AIM OF THE TASK: Each line of the entries below that holds "will" is needed, copied in full.

Stored items
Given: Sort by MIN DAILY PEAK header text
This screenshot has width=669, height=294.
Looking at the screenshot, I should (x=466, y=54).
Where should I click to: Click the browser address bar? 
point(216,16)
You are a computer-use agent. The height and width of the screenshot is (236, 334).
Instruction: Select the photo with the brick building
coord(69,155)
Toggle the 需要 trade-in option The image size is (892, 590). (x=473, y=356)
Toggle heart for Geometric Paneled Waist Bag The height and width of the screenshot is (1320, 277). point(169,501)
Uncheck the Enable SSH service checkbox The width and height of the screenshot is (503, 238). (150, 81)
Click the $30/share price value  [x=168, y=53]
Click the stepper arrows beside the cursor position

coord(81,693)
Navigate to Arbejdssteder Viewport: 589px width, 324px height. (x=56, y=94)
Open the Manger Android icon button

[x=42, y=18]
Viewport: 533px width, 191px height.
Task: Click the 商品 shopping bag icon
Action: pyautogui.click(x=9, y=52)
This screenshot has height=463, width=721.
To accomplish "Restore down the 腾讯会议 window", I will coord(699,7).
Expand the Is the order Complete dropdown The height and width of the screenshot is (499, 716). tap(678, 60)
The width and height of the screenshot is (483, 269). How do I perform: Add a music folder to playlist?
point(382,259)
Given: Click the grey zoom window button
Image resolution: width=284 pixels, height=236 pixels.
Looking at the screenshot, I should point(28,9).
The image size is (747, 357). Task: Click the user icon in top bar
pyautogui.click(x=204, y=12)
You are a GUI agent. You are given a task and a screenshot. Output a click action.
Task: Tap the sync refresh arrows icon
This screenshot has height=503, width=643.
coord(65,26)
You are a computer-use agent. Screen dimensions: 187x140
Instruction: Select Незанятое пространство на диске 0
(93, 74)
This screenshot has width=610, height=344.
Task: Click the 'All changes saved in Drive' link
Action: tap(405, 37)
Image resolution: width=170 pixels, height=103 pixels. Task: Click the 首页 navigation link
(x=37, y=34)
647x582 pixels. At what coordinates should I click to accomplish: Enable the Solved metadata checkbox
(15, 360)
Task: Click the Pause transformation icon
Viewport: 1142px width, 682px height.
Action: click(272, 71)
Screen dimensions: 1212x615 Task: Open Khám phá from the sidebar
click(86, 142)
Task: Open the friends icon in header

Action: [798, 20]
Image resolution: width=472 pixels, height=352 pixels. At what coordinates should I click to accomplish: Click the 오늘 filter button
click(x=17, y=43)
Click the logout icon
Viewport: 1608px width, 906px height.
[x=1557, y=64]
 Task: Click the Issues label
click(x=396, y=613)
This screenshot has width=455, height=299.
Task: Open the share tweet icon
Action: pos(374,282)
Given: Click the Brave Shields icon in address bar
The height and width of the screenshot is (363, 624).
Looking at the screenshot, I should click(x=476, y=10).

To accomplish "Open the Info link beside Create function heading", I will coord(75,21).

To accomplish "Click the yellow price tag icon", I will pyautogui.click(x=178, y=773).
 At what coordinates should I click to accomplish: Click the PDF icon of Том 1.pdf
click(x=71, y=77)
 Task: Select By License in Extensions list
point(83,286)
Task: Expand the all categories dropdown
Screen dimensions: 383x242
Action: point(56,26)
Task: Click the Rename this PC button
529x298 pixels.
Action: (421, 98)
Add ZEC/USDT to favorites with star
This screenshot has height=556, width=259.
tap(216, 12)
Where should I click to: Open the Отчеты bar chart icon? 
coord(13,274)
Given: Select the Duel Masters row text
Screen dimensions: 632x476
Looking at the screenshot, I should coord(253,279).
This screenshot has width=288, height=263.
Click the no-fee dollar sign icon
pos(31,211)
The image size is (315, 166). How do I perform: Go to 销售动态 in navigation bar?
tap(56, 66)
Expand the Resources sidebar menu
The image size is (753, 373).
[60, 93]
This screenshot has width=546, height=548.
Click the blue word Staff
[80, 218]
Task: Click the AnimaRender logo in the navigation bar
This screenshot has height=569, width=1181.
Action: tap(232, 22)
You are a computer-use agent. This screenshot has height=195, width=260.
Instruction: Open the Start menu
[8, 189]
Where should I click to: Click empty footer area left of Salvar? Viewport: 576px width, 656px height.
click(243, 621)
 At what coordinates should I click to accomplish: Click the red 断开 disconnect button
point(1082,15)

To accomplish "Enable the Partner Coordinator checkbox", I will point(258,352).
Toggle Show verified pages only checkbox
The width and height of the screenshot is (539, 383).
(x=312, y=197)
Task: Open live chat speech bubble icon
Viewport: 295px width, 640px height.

OUTPUT BELOW:
To accomplish "Restore down the 腾讯会议 window", I will coord(699,7).
To accomplish "Open the Info link beside Create function heading", I will coord(75,21).
To accomplish "Click the yellow price tag icon", I will pyautogui.click(x=178, y=773).
To accomplish "Enable the Partner Coordinator checkbox", I will point(258,352).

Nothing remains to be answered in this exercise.